As we begin a new semester at Greenhouse Studios, we asked both new and returning students to share a bit about themselves, their summer experiences, upcoming goals at GS, and broader career aspirations. This response is from Constance Holden, one of our CLAS Graduate Research Assistants.
I begin my second year as a College of Liberal Arts and Sciences Graduate Assistant at Greenhouse Studios energized by a summer filled with writing, reading, and research. I devoted my time to studying digitized issues of the Black Argentine Press. In addition to developing a methodology that grounds the analytical framework of my dissertation, I spent hours and days creating and revising the organizational structure to my periodical database, attempting to devise a system that would allow for a flexible yet efficient process for annotation and cataloging. I experimented with Zotero, Notion, Transkribus, Tropy, and Scrivener, ultimately deciding to rely on the tried-and-true combination of Adobe and Microsoft software to read, annotate, and track my primary source base. My summer opened the space and time to discover how to work with and communicate across different platforms. In figuring out how to synthesize a workflow that depended on the constructive interaction between digital tools and human needs, I was able to integrate possibility and open-endedness into the design of my own research.
One of the critical elements of successful project and research management—as I have learned at Greenhouse—is experimentation. My recent research experience reflected the lessons gained from working at Greenhouse over this past summer. I continued my work with NetWorkLab, supporting the implementation of a two-day virtual Unconference, two tutorial meetings on Miro and hybrid and collaborative project management, and two works-in-progress sessions. Additionally, I bolstered and revised the organizational systems needed to anchor the expansion of the Digital Public History: Communities and Collaborations series. While working on the latter, I realized that there were some foundational documents related to the series that had “disappeared” once I moved them to Basecamp. I had uploaded them, double checked to make sure that they were present, and yet, somehow, had disappeared months later.

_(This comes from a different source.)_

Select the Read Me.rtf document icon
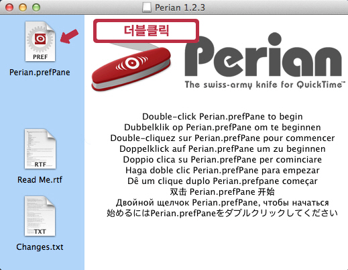(x=40, y=149)
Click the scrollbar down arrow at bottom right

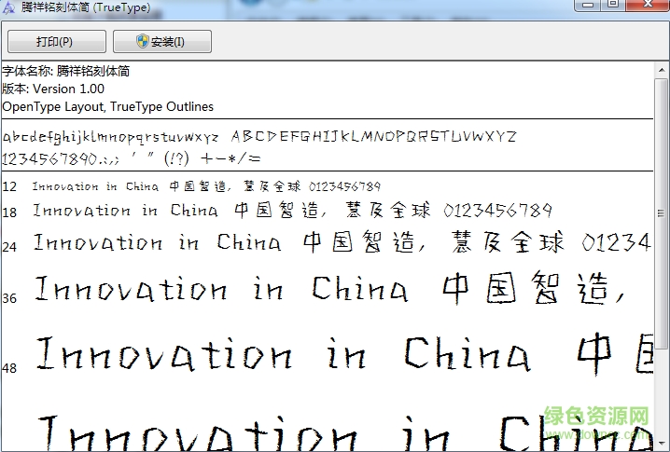(662, 444)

I was able to recover the documents and re-upload them, but that moment of panic invited questions about loss and recovery. What sustains you when navigating a transition to a new system? What sustainable practices need to be in place before unexpected migrations or shifts occur? Even as I think about the next chapter for NetWorkLab—which will formally end in October—I wonder about the meanings of transitions, endings, and new beginnings. As this new academic year commences, I feel inspired and empowered to explore these questions at Greenhouse and in my research.